§ **TASK GOAL**: Show each line from the listing that includes the word "agent".

§ **DATASET RECORDS**:

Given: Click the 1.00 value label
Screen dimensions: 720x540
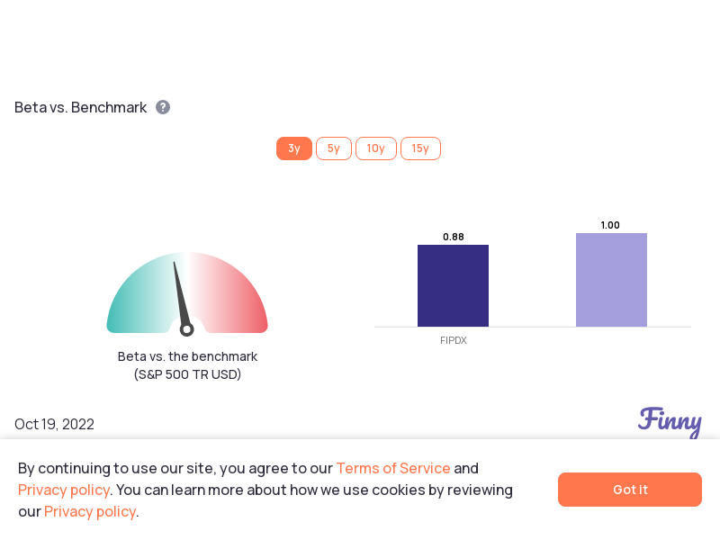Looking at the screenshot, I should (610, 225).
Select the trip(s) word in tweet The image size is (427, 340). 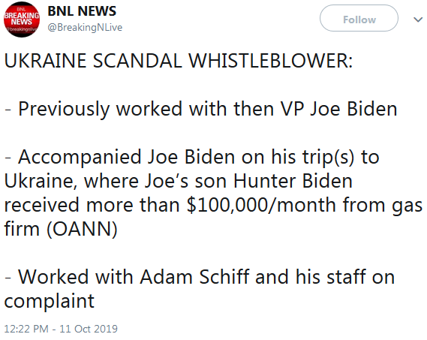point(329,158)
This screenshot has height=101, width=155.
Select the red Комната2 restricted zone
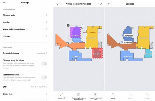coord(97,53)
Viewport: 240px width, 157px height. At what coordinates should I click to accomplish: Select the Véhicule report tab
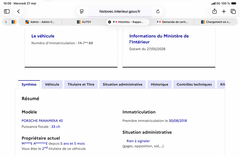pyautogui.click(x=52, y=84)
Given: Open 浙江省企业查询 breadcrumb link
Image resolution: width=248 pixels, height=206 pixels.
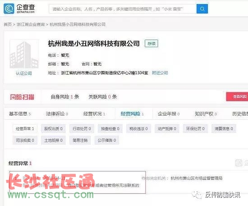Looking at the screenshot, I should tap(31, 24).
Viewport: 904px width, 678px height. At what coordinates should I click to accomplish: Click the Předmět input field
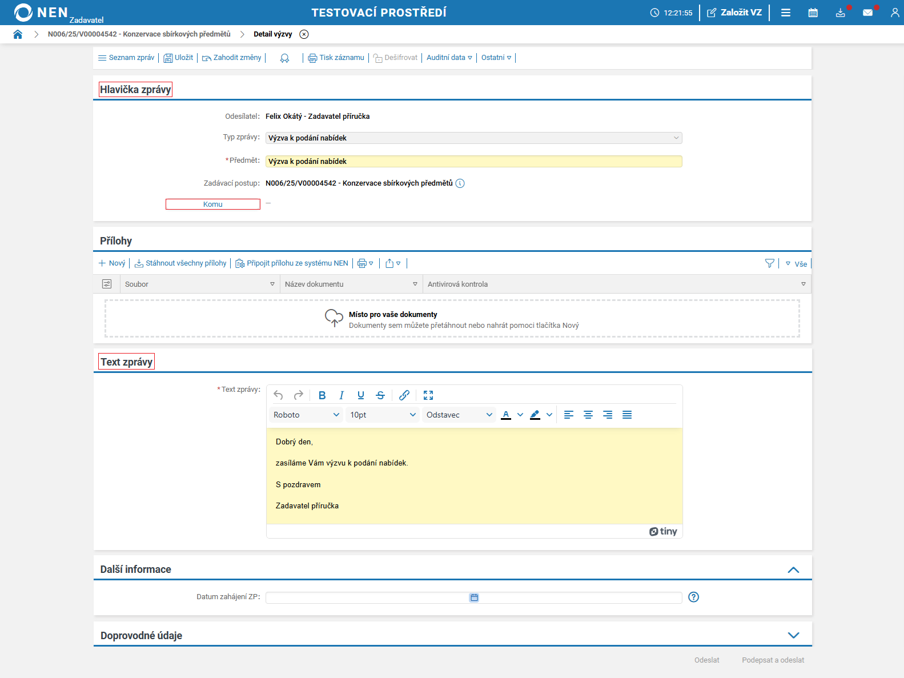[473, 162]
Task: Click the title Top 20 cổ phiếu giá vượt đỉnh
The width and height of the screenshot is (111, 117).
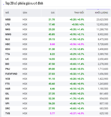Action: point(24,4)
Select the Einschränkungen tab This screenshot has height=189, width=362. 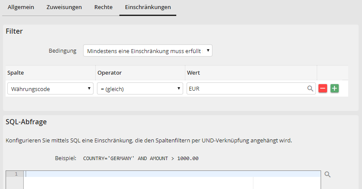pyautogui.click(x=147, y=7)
...
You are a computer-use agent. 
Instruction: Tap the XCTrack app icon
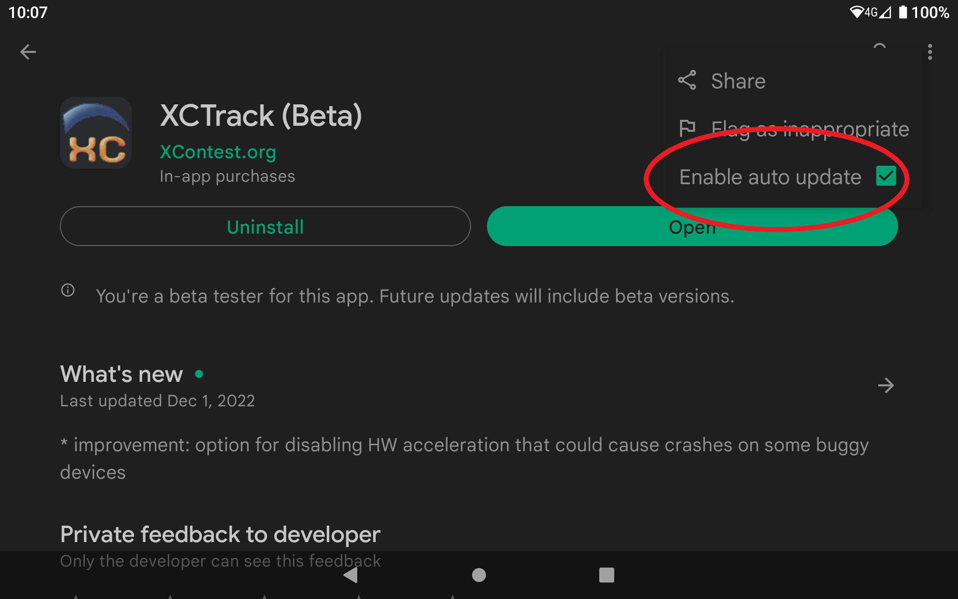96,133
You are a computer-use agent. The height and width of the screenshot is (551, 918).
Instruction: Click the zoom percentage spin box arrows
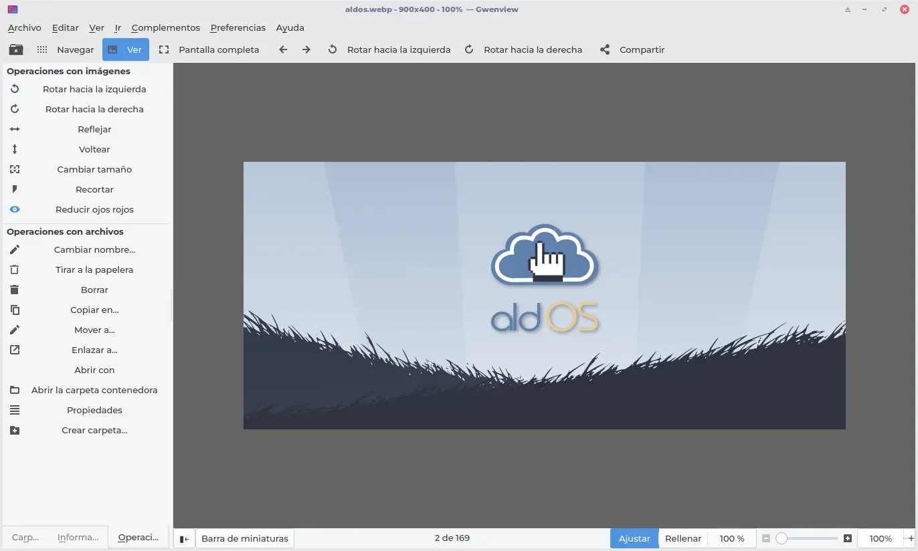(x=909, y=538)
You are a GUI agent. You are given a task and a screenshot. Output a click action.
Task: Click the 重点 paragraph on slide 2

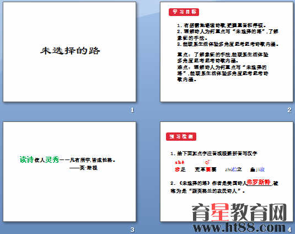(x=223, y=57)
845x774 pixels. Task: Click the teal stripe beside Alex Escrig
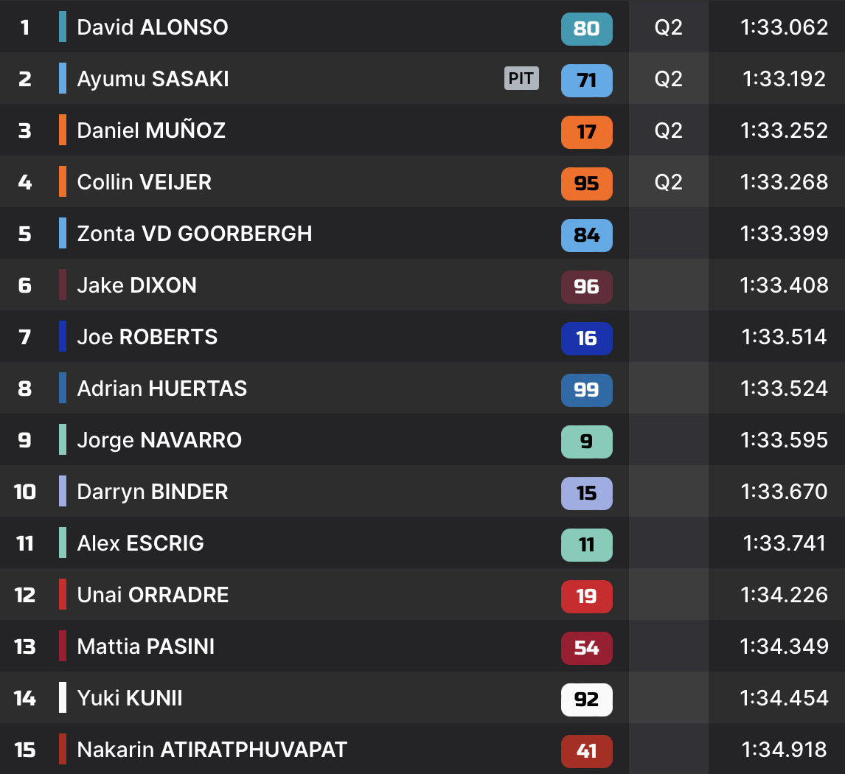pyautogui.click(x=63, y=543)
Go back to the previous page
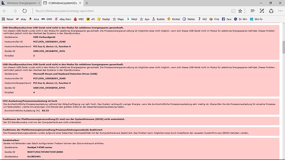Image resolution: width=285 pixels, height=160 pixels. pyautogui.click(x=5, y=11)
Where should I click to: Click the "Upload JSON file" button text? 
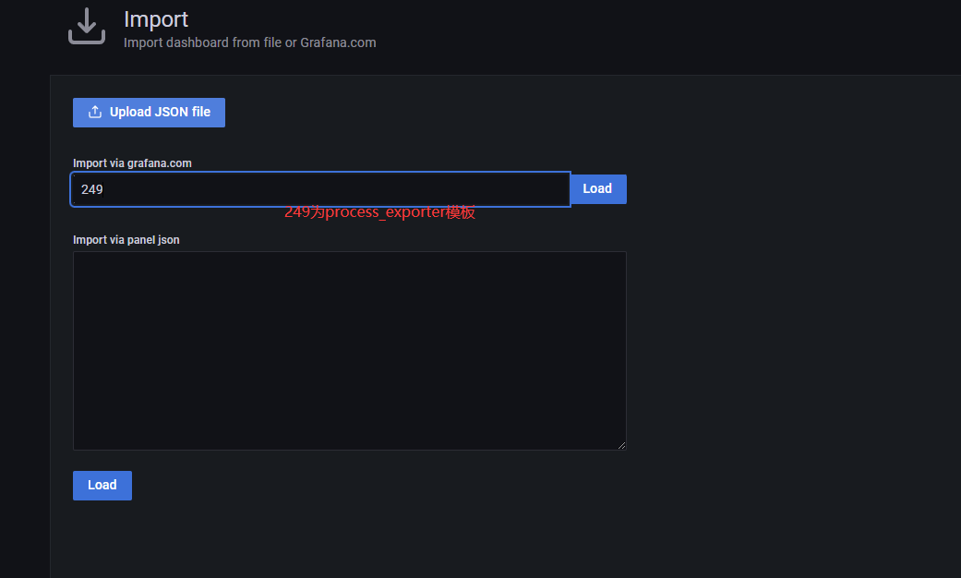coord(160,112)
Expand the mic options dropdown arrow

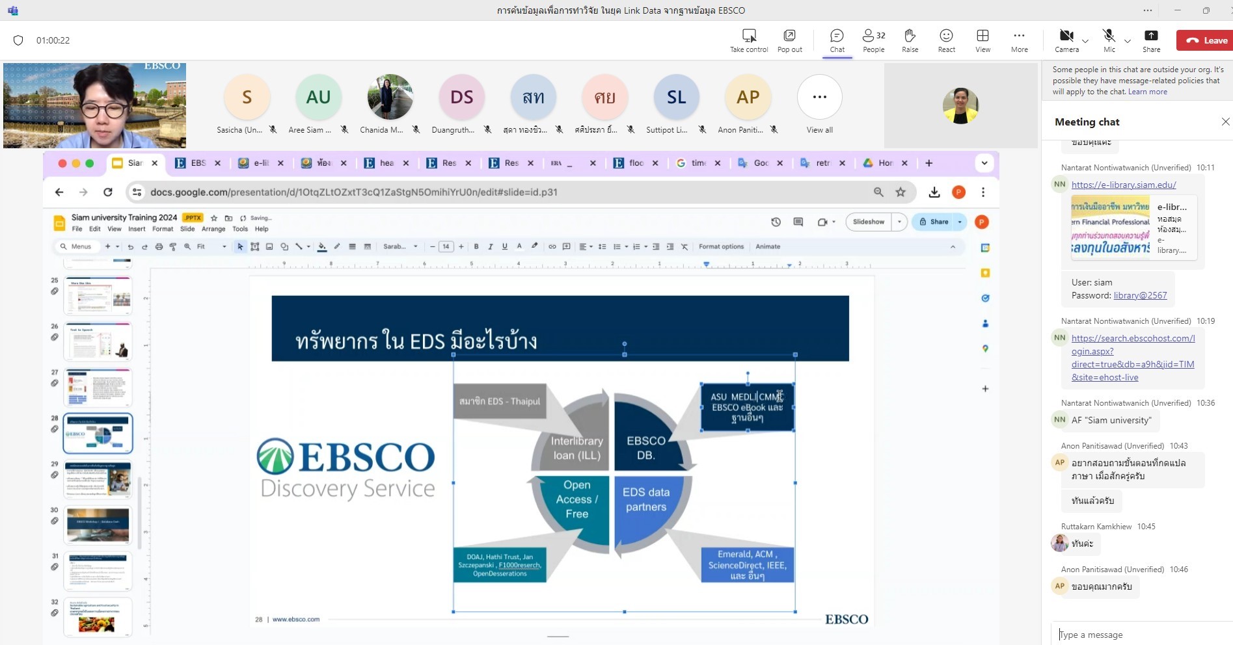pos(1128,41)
* * *
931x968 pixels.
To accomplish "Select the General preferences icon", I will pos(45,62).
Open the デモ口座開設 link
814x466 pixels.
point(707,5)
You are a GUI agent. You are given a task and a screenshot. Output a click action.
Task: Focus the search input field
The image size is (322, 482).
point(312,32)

§ **SOLUTION FOR THIS TASK**:
You are a computer-use agent. 
You are a computer-use agent. The height and width of the screenshot is (551, 918).
You are a GUI agent. You are given a task and a screenshot. Output a click action.
You are a GUI agent. You are given a task and a screenshot. Output a click action.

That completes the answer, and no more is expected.